Mr. Sandburg is not completely unconscious of the problem which he has created. To take a similar case, even Mr. Oswald Garrison Villard, a man who habitually insists upon the hopeless condition of the Republic and the brainlessness and heartlessness of all our public men—even Mr. Villard, insensitive as he is to the "antique symmetry," is apparently not completely unconscious of the problem which he has created. At least jonce or twice every year Mr. Villard drops the muck-rake with which he harries Washington, and/writes an editorial in behalf of the New Testament and the character of Christ, as if to prove to his anxious readers that he really has a definite standard in mind for the administration of the War Department. Mr. Sandburg does likewise.

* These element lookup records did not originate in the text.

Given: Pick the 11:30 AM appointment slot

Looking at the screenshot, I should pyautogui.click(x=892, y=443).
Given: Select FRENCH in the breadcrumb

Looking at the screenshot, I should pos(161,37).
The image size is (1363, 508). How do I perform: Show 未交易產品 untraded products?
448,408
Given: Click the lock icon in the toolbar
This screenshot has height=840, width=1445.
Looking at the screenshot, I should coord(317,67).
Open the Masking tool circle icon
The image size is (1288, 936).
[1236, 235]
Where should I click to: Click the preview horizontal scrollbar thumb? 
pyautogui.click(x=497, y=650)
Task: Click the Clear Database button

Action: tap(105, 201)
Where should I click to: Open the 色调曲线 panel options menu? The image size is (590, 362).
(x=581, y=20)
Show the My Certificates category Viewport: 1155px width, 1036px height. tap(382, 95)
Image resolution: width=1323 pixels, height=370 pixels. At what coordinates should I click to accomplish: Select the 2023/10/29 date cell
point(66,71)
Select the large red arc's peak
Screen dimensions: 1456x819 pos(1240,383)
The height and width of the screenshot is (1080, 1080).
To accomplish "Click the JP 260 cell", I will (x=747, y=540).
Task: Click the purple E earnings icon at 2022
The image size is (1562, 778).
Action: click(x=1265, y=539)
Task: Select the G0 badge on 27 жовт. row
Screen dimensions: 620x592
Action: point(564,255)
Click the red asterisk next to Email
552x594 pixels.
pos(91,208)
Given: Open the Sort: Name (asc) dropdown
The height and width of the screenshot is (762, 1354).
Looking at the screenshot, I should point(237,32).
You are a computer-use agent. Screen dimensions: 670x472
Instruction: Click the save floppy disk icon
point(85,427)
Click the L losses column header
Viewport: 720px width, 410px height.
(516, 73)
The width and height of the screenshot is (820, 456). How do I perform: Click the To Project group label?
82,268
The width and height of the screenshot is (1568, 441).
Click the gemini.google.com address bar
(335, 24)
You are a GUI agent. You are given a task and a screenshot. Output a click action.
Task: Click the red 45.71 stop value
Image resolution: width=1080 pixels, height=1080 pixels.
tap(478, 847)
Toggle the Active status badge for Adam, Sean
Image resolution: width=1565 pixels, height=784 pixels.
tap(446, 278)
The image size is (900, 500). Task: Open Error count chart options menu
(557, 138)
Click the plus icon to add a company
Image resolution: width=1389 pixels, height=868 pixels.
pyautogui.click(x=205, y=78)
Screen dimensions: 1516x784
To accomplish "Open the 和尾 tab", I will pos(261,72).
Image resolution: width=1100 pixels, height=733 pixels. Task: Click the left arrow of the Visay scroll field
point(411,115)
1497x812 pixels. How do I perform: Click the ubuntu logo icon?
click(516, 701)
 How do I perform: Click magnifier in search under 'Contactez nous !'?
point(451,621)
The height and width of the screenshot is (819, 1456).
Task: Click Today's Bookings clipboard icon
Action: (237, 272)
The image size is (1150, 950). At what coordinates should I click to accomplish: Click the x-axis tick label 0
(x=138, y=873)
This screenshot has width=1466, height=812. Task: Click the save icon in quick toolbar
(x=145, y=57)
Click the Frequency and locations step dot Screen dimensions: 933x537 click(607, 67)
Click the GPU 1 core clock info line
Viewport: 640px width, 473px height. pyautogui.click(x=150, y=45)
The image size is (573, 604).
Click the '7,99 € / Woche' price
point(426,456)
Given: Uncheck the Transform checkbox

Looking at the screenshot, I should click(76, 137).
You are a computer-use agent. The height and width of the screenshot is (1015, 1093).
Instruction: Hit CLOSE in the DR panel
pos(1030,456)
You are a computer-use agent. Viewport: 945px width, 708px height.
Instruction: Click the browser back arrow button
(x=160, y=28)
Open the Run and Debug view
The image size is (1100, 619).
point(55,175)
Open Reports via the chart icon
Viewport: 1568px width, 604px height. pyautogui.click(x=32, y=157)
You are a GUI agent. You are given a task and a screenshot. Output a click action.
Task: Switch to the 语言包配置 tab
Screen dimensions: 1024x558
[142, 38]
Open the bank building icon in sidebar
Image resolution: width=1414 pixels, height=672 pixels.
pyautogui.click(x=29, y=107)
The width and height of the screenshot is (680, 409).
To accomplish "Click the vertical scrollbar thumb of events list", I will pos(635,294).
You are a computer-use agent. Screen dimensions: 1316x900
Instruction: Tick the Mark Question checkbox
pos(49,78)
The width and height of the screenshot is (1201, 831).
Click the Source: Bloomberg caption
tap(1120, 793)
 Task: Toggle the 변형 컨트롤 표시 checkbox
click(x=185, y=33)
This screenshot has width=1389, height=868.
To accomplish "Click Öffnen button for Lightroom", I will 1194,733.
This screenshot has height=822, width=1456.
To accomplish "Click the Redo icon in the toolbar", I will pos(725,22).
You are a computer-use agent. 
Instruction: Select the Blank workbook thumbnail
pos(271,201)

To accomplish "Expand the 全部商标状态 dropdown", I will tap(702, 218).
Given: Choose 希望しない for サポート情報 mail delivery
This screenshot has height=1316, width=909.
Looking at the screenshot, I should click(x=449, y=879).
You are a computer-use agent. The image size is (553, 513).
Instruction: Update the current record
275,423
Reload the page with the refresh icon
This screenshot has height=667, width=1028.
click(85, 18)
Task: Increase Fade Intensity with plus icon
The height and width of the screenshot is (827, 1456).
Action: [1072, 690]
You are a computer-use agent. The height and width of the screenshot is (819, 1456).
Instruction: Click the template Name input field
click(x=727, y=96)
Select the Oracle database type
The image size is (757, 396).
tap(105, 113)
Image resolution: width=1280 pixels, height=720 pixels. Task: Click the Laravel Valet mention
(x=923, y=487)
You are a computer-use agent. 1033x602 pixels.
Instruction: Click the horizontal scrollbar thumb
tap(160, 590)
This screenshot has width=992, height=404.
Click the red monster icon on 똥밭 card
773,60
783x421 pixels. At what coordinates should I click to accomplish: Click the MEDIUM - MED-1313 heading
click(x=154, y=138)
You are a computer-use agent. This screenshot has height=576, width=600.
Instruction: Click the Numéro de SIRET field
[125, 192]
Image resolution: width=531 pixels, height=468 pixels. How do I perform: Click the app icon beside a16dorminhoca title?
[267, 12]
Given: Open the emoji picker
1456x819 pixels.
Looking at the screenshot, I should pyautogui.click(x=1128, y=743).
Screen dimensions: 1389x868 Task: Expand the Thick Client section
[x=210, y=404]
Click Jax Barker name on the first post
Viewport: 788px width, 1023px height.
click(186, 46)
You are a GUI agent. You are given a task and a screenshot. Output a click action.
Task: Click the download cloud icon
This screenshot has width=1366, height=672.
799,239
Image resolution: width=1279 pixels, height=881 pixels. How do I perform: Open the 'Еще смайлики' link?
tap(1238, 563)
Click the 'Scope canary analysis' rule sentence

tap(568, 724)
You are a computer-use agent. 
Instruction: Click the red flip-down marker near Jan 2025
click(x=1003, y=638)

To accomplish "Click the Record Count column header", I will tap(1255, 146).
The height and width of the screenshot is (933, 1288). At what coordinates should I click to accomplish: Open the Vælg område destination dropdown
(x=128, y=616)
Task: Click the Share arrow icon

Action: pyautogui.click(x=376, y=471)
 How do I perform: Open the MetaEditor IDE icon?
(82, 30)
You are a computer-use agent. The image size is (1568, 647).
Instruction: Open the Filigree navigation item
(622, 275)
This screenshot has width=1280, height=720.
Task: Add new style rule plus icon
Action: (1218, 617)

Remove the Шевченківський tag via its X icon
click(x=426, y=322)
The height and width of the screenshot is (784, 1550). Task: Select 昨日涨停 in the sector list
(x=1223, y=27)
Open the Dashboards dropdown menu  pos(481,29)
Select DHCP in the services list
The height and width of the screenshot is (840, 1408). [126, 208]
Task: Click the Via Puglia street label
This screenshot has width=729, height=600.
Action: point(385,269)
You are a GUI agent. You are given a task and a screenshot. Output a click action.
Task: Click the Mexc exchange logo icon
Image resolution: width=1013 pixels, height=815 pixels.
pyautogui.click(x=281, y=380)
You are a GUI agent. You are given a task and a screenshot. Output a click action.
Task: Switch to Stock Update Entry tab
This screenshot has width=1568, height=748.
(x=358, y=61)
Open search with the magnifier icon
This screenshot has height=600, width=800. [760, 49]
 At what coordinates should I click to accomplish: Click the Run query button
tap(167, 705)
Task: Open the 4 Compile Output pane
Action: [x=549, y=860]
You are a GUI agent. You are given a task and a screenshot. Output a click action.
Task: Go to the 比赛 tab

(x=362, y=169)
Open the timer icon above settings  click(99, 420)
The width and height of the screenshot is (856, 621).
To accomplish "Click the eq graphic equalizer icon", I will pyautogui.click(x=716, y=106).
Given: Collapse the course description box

When he has me all but persuaded that he himself is at heart a barbarian, that he feels a deep and genuine gusto in violence and brutality, that his talk about building a "city beautiful" is for the consumption of ladies who actually bore him, that in fact he chafes at the slight discipline which our civilization as yet imposes, and that we are all callous "galoots" and may as well acknowledge it and act accordingly—then he brings me to a pause by his sympathy for the "insignificant" private life, by the choking pathos of his epigram on "the boy nobody knows the name of"; then he stuns me by enjoining himself, with a studious nonchalance, to

Write on a pocket pad what a pauper said
To a patch of purple asters at a whitewashed wall:
"Let every man be his own Jesus—that's enough."